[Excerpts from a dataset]
————————

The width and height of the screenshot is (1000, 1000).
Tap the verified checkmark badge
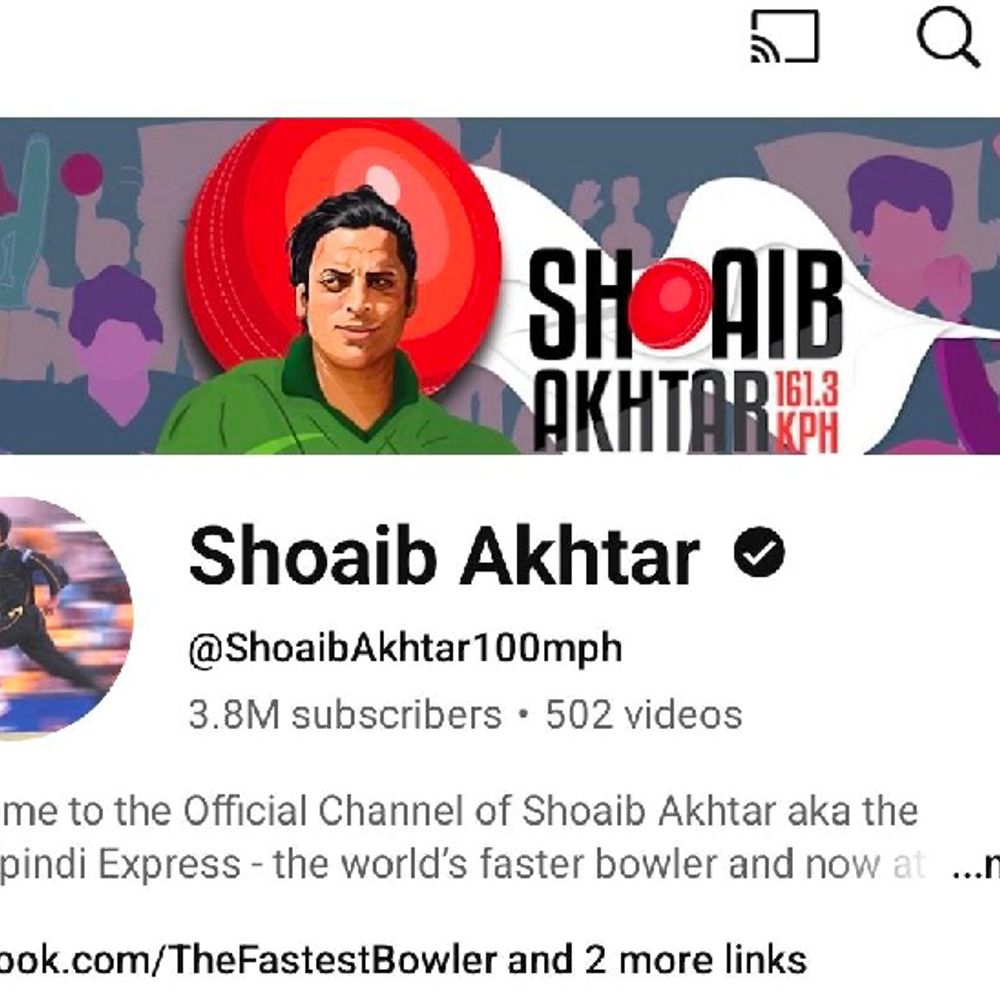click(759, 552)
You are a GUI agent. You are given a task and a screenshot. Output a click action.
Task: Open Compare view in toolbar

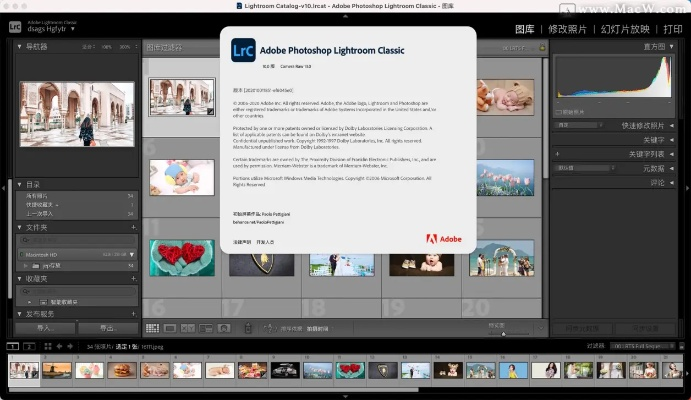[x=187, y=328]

————————

[WHAT IS REQUIRED]:
Filter the records above for the string "screenshot" and copy each matching line.

[THE COMPLETED TASK]:
The width and height of the screenshot is (1000, 1000).
You are a GUI agent. You are given a task and a screenshot. Output a click action.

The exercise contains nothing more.